Bischero: Italian Classic

Art of the Meal

You know something’s up when a restaurant inspires passionate debate. But the polarized responses to Athens’ eight-month-old Bischero are as extreme as a presidential poll: “It’s fantaaaastic,” one friend reported, with the languid drawl of the willingly seduced. “I hate that place!” another acquaintance shot back in clipped bullets. It was the same scenario all over the Classic City, whenever Bischero arose in conversation. Which begs the philosophical question: What’s that all about?

Like most heated arguments, it’s really about something else. In this case, another restaurant. Hugh Acheson’s award-winning Five & Ten put Athens on a national foodie awareness alert, code yellow.

Loud, staffed by sometimes clue-challenged college-kid waiters, Five & Ten produces a quirky but brilliant cuisine that’s raised the bar for the entire town. Athenians are thinking about their food now — and clearly, they care about it.

With a cavernous, loft-like setting of exposed brick in a refurbished Coca-Cola plant, the Bottleworks, Bischero is one of the most pleasant hangouts in a town that prides itself on hanging out. The prices are right: At dinner, the most expensive entree is beef tenderloin, at $22; most others hover around the low teens. And it’s nothing if not authentic: Owners Stefano Volpi and Salvatori Bianco came from Italy eight years ago, met while working at Atlanta’s Fritti and Sotto Sotto, and outfitted their first restaurant with Italian imports to the last detail, from the china, silverware and bar-stools to the pasta machines and custom pizza oven. The pastas are all made in-house (by the most recent Sicilian import, chef Antonio Bianco), and the wines, tomatoes (San Marzano, of course), pizza flour (double zero) and prosciutto are all straight from the Old Country.

And yet: After two visits, I liked the place, especially the pizzas and salads, but found little that got under my skin and compelled me to return. “It’s just like the gnocchi you’ll find in Italy,” one friend says, and perhaps she’s right. But it all seems so . . . correct, as opposed to delicious.

Don’t get me wrong: There’s much to like here, especially among the salads, such as the classic Caesar, rich with olive oil and redolent of anchovy, and the Bischero, with cotto ham, gruyere, parmigiano and balsamic dressing. The carpaccio also works nicely, the thin-sliced raw beef countered by a simple lemon-and-olive oil dressing, sprinkled with parmigiano (although I wish someone had picked out the yellow-spotted arugula leaves).

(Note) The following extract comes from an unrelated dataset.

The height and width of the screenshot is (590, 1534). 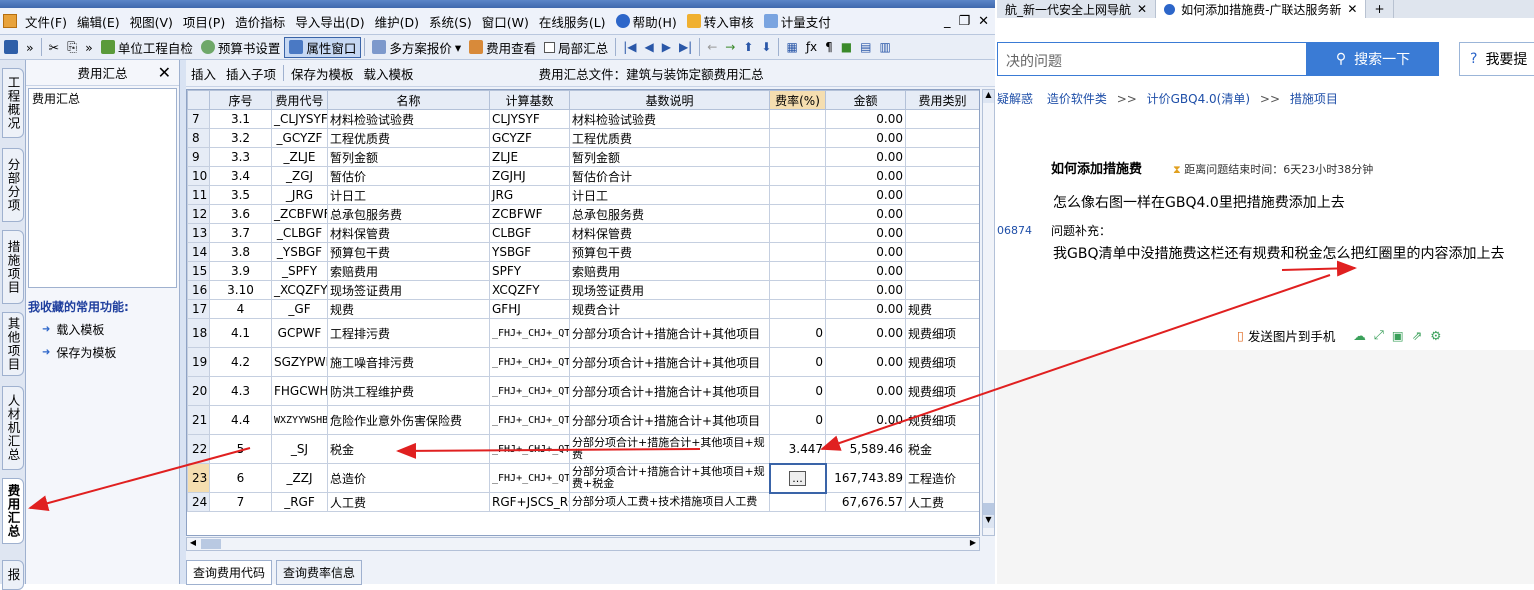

Volpi and Bianco are applying for certification from Associazione della Vera Pizza Napolitano, which would allow them to join only 10 other U.S. restaurants acknowledged for using wood-burning ovens and a narrow list of Italian ingredients for these nubbly-edged Neapolitan pizzas with a raw, uncooked tomato sauce and buffalo mozzarella or fior de latte cheese. The bracchio di ferro pie is the best dish I tried here, with pools of fresh ricotta melting over spinach, tomato and mozzarella.

Somehow, however, the pastas and main dishes don’t come together as well. That potato gnocchi is as light and pillowy as you yearn for, baked with a simple, clean marinara, spinach and mozzarella, but like several other dishes, it reminded me of a romantic fling: After cooling a few degrees, the lack of personality became apparent.

The merluzzo in umido (cod braised with tomatoes, capers, anchovies and oregano, over polenta) is fine, but even with such distinctive flavors, brands the memory largely with varied levels of salt. The duck morsels in maltagliati (irregular strips, like ragged cloth) are delectably moist; the pasta and ragu worth a shrug. The eggplant, red pepper and mozzarella sandwich, on ciabatta bread, is downright dull. Among desserts, a stiff, gelatinous panna cotta is a waste for the delicious aged balsamic vinegar drizzled over it.

Perhaps Bischero will mature as it ages too — sometimes even classics need re-interpretation.